### Consignes
#1 Dans les enregistrements, recopiez le passage allant de la ligne qui contient "647x258 pixels. How" jusqu'à celle qui contient "pyautogui.click(x=508, y=62)", toutes deux comprises, en décalant de 16 chaque coordonnée donnée en réponse et en laissant tout le reste inchangé.
#2 Poursuivez la discussion sur l'Apple TV à partir de l'endroit où elle s'arrête.

### Extrait
******
# Questions de neophyte



## cvan85 (10 Octobre 2010)

Bonjour,

J'envisage l'éventuelle acquisition de l'Apple TV en vue de remplacer mon environnement VoD qui s'appuyait sur les produits Canal + (le Cube,video à la demande et canal play). Pour la petite histoire je suis trop déçu de Canal et de sa politique commerciale.

Visionnant essentiellement des films, je pensais que l'Apple TV pouvait répondre.

Question : 
Le visionnage se faisant par streaming quel est le débit nécessaire requis ?
Y a t-il du choix concernant les films en français disponibles via iTunes ?
La télé étant dans une autre pièce que celle ou se trouvent le Mac et  ma box, l'appleTV supporte t'elle la connexion ethernet par boitiers CPL ?

Merci de vos réponses


----------



## tomtom77 (11 Octobre 2010)
******
### Enregistrements extraits

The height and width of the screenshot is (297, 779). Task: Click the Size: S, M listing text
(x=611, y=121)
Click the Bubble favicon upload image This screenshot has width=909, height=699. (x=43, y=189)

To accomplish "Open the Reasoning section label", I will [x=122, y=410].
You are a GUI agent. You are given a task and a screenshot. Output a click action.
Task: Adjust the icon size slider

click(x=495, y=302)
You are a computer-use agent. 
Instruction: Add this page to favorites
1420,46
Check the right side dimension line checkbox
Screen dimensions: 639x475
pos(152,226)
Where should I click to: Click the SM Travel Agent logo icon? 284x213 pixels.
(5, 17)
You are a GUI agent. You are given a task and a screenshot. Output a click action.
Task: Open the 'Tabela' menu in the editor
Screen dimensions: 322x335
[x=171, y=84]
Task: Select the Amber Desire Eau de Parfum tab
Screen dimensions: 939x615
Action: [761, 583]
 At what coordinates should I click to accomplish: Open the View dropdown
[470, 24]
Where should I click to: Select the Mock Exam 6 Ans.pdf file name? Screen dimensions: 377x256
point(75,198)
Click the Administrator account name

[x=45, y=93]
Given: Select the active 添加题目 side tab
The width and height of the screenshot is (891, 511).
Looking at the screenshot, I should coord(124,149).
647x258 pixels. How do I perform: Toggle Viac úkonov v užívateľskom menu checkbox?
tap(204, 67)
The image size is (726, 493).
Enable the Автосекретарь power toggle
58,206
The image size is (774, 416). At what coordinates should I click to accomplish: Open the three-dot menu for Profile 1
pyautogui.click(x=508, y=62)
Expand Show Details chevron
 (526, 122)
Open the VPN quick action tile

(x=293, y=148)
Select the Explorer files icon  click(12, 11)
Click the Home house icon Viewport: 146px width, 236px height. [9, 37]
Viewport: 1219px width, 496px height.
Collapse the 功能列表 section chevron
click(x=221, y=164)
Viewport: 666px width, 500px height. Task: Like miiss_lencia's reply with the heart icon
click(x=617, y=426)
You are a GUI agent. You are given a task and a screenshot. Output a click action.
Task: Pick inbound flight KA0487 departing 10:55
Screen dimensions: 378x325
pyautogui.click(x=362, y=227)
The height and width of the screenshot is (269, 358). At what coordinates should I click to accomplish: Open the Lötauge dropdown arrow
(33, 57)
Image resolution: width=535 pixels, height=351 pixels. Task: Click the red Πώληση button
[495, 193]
******
### Corrigés
#1
647x258 pixels. How do I perform: Toggle Viac úkonov v užívateľskom menu checkbox?
tap(220, 83)
The image size is (726, 493).
Enable the Автосекретарь power toggle
74,222
The image size is (774, 416). At what coordinates should I click to accomplish: Open the three-dot menu for Profile 1
pyautogui.click(x=524, y=78)

#2
salut,

Pour l'offre des films sur itunes, ce n'est pas la folie mais il y a du choix tout de meme...de toute façon cela va s'étoffer aux furs et a mesure
Pour  ma part, j'ai une time capsule qui diffuse le Wifi partout dans la maison, elle est à l'étage et mon Atv ce strouve en bas. 
il n'y a aucun probleme de diffusion, (je n'ai testé que sur des extraits)


----------



## Onra (11 Octobre 2010)

Le débit nécessaire ne doit pas être si élevé que ça car la prise ethernet de l'AppleTV est seulement en 100Mbits... en wifi n le débit est plus élevé !

Je suis aussi configuré en wifi et je n'ai pas vu de souci particulier concernant le streaming, ça marche très bien. J'ai une Free box V4 pour ma connexion internet.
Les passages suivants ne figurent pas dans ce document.